US. Multiple Employer Pension Plans May Need to Brace Themselves for Lawsuits

Multiple employer pension (MEP) plan sponsors should brace themselves as a potential target for litigation as the plans continue to emerge as a provider-based alternative to single-employer 401(k) plans, according to consulting firm October Three.

In a recent article, the firm said that as MEPs begin to accumulate participants and assets, it is “inevitable that plaintiffs’ lawyers will train their sights on MEPs as a fiduciary litigation target” with the “the same sort of fiduciary litigation that has afflicted the single-employer 401(k) plan community.”

The firm said the flood of defined contribution (DC) litigation over the past 15 years has focused on a relatively narrow set of issues: 401(k) plan fees, including investment management fees, recordkeeping fees, and revenue sharing, as well as fund performance, particularly related to actively managed funds and target-date funds (TDFs).
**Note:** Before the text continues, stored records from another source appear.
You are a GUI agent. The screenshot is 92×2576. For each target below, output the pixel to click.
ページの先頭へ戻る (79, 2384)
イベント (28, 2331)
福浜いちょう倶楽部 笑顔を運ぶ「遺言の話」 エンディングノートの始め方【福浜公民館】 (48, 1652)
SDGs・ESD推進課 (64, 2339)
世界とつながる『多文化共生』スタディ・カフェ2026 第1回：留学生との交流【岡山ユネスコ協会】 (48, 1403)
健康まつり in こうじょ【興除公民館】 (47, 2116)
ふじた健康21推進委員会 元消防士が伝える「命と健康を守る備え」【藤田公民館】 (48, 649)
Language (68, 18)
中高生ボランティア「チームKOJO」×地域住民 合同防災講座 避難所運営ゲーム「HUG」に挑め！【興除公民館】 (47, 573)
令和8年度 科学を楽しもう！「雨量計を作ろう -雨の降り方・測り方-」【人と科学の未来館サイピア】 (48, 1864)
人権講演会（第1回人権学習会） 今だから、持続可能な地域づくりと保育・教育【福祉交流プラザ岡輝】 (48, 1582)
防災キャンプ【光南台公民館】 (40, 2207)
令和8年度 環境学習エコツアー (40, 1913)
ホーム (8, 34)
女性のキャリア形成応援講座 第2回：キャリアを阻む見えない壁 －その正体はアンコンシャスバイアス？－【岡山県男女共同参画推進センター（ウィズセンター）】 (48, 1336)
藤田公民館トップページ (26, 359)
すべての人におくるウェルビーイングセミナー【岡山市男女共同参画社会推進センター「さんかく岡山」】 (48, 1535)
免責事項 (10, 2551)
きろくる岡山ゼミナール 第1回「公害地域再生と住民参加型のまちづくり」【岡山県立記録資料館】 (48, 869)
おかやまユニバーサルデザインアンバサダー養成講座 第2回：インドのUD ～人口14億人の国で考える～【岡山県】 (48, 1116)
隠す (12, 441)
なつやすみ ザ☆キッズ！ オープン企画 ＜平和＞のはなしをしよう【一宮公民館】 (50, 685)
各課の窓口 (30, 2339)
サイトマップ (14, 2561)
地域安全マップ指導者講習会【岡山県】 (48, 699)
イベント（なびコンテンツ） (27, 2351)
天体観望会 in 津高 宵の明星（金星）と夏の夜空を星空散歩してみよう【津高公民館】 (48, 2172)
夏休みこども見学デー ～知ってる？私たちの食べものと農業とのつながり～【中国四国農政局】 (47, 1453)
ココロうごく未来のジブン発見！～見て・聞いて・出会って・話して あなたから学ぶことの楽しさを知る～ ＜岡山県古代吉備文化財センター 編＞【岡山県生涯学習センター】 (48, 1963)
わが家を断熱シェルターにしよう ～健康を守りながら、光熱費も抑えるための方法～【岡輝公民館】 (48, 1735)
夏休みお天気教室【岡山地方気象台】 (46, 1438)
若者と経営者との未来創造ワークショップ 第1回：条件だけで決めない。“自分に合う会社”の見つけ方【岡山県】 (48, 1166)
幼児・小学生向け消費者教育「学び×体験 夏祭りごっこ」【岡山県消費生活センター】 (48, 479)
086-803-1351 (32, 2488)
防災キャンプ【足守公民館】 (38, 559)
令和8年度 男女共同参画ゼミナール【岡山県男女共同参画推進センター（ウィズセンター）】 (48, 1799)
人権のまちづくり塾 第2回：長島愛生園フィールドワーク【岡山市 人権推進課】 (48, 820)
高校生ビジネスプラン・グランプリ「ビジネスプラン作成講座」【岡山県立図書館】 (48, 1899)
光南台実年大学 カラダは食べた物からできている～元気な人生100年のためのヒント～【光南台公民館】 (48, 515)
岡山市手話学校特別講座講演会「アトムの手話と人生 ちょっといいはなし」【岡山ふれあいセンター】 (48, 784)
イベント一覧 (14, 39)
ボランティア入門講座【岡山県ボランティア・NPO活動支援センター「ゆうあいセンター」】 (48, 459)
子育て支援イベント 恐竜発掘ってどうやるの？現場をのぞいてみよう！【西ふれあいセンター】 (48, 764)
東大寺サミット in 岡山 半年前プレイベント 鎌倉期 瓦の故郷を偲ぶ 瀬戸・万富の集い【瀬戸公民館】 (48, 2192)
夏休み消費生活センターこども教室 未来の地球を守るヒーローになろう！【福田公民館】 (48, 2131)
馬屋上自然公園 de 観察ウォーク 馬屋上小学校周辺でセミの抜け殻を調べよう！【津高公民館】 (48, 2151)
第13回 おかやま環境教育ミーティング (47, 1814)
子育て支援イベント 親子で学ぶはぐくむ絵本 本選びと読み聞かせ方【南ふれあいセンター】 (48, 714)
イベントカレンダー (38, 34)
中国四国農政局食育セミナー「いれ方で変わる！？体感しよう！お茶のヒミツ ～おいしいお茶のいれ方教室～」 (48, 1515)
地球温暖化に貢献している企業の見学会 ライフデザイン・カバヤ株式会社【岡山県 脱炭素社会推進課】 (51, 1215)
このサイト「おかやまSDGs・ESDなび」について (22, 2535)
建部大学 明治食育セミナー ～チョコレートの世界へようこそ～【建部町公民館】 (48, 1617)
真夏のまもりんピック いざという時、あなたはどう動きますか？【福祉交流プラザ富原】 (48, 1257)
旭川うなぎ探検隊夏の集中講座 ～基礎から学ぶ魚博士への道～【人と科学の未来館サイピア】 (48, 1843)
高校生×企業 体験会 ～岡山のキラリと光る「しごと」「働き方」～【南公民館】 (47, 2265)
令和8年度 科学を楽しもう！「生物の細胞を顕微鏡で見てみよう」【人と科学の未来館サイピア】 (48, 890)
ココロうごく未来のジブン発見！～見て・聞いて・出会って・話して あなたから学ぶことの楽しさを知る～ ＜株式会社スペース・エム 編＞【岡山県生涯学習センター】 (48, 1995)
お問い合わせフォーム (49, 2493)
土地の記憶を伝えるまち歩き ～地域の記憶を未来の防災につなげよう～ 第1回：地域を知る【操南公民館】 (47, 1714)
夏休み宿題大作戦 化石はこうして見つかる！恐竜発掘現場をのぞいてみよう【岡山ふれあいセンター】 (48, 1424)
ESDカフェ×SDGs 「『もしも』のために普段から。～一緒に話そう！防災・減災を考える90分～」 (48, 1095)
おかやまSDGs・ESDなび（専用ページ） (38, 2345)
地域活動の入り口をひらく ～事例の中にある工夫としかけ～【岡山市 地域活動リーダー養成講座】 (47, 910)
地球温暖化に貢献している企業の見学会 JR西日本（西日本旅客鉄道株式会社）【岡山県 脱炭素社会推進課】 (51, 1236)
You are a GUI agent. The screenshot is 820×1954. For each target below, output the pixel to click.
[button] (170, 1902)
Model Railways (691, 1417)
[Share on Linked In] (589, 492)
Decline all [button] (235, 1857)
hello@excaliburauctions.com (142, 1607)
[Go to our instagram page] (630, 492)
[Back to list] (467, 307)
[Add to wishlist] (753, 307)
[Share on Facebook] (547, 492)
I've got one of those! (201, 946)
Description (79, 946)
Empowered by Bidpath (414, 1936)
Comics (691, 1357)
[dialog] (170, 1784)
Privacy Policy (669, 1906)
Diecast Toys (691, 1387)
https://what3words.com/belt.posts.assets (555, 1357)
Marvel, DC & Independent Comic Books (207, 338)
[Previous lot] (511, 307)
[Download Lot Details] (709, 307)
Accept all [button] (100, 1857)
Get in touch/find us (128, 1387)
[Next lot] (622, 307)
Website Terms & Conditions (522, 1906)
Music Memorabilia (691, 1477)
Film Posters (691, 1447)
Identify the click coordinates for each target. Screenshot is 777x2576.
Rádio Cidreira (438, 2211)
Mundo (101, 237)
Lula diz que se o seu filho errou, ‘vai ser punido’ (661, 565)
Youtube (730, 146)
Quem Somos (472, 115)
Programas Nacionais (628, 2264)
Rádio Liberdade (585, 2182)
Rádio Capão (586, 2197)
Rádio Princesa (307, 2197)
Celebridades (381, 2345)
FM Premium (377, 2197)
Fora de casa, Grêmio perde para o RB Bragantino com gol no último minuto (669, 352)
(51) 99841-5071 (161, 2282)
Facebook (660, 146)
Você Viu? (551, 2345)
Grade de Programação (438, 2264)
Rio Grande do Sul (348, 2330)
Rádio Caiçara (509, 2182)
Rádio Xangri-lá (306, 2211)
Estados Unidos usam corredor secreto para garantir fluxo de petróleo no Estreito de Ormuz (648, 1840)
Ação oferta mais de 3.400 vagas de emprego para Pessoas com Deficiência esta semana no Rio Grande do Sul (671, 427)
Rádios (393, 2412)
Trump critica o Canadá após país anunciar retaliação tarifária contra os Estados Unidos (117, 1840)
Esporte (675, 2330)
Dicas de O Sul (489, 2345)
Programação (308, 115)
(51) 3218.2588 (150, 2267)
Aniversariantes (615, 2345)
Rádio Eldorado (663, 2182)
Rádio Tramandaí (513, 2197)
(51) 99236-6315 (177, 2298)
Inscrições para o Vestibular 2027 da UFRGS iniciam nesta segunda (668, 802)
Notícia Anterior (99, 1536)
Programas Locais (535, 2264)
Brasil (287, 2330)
October Three said there have been more participant lawsuits against DC/401(k) plan fiduciaries than against defined benefit (DB) plan fiduciaries because in DB plans, “imprudent fiduciary judgments—that may result in, e.g., excessive costs or fund underperformance—generally must be made up by the employer/sponsor, who is the ‘ultimate’ plan fiduciary,” adding that “obviously, there’s no point in the sponsor suing itself.”

The firm said that in a DC plan, those type of losses directly affect participant benefits even though plan fiduciaries are the employer/plan sponsor.